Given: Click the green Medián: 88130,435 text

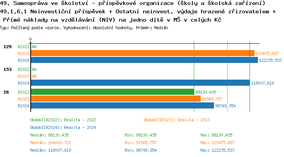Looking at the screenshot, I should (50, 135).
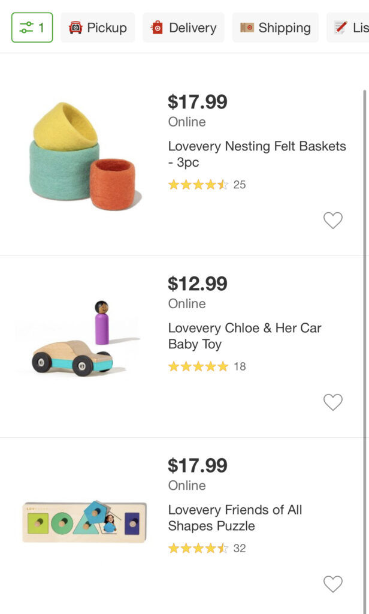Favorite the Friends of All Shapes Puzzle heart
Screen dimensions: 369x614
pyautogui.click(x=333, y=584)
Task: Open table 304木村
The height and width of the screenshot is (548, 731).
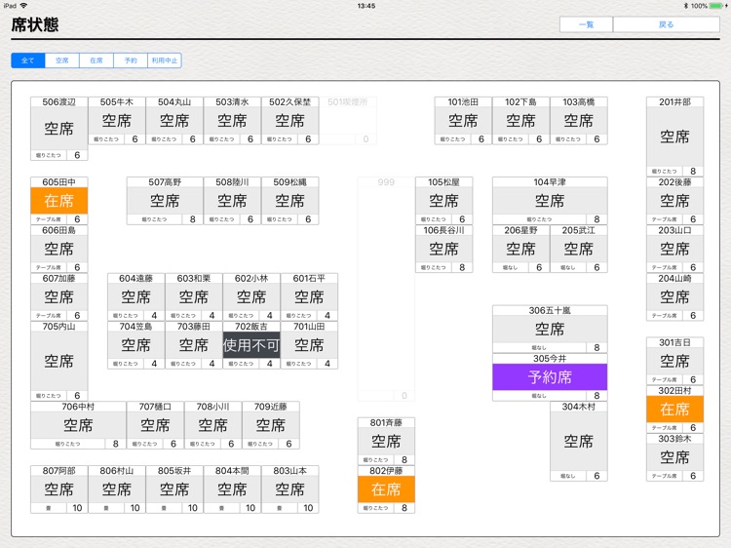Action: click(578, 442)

----

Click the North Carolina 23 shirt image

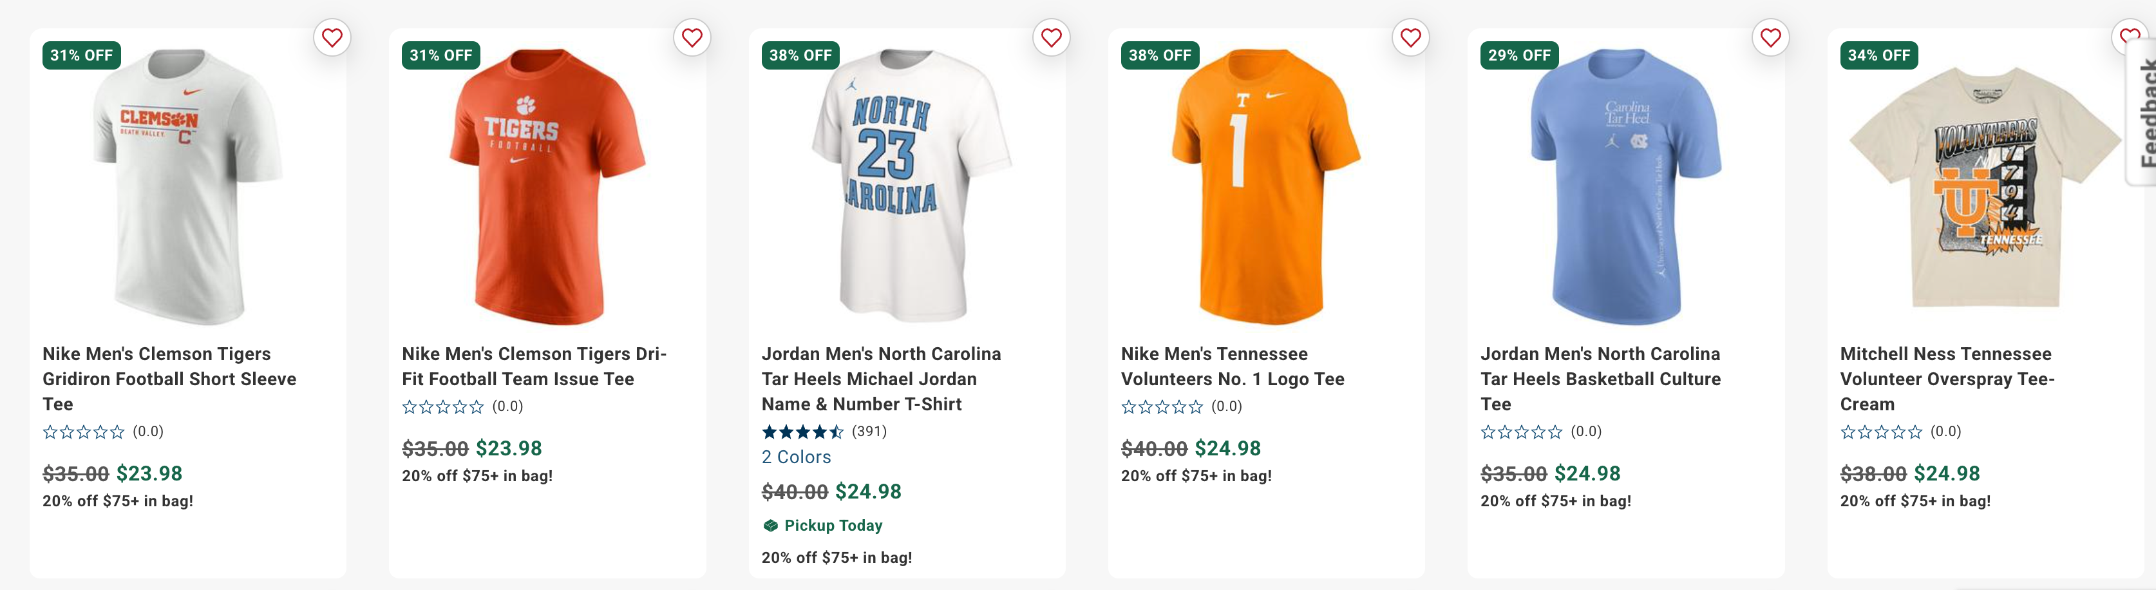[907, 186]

----

- ACTIVITY:
Line for line, output the entries above from the line with "Given: Click the green Medián: 88130,435 text" to the line with "Task: Open table 304木村", both included, and nothing more. Skip pictures.

- TASK ANSWER:
Given: Click the green Medián: 88130,435 text

Looking at the screenshot, I should (50, 135).
Favorite the Friends of All Shapes Puzzle heart
Screen dimensions: 369x614
pyautogui.click(x=333, y=584)
Task: Open table 304木村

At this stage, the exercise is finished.